The United States Senate has approved a sweeping overhaul of the country's spy agencies in response to the 9/11 commission report that unearthed major intelligence flaws.

    The reforms were suggested by the 9/11 commission

    By a 96-2 vote on Wednesday, the senate passed a bill approving the creation of the post of a new powerful national intelligence director.

    The bipartisan senate bill was backed by members of the commission which examined US intelligence before the September 11 attacks on the World Trade Center and the Pentagon and found a failure of agencies to share information that might have prevented them.

    The bill creates a new position of national intelligence director with strong budget and personnel authority as recommended by the commission.

    It also creates a new counter-terrorism centre that would coordinate intelligence capabilities in that area and plan operations. 

    Criticism

    But some say lawmakers should take more time to work through the ramifications of the most sweeping change in US intelligence in more than 50 years.

    The CIA, under ex-chief George
    Tenet, failed to prevent 9/11  

    "We are too focused on the failings of 9/11," said Senator Robert Byrd.
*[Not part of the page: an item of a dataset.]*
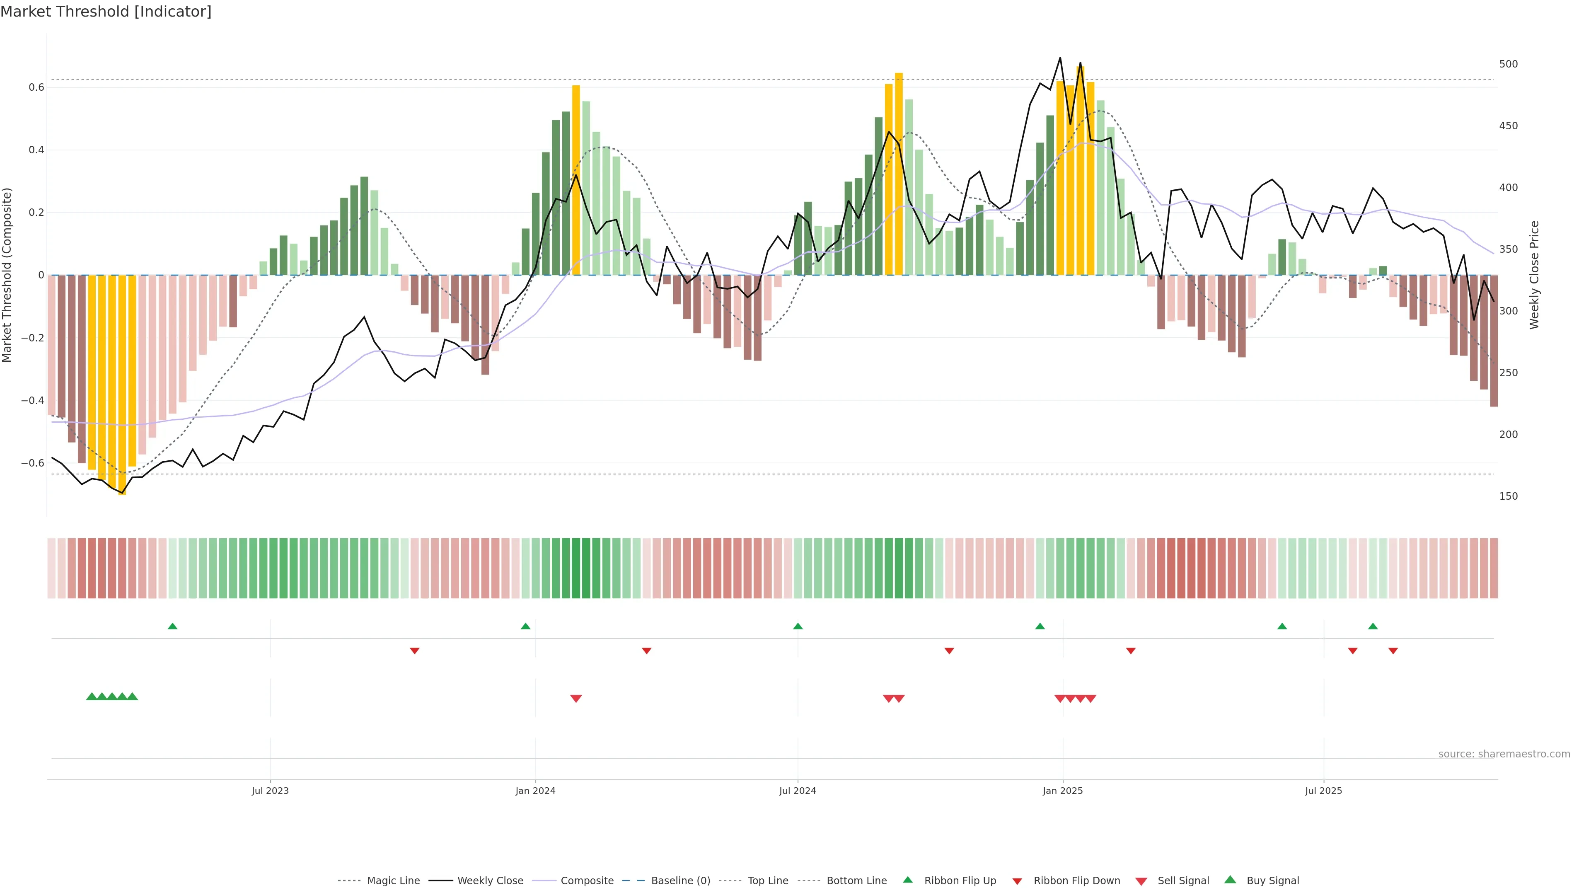Viewport: 1591px width, 895px height.
Task: Click the Jul 2023 x-axis label
Action: [x=270, y=791]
    "The senate has not focused enough attention on the intelligence failures leading to the war in Iraq. We have not focused enough attention on the nuclear threat posed by Iran and North Korea. We have not focused enough attention on China."

    But the bill's chief sponsor, senate governmental affairs committee chairman Susan Collins, disagreed that lawmakers were moving too fast and said that the passage of the reforms would ensure the victims of the September 11 did not die in vain.

    "The timetable was tight," she argued. "But the stakes were so high and the times so dangerous that we simply could not delay this urgent task."

    A competing legislation before the US House of Representatives also envisages the creation of a new national intelligence director post but suggests much of the budget be kept in the hands of the Pentagon.

    The senate and congress would have to work out differences before sending the bill to President George Bush.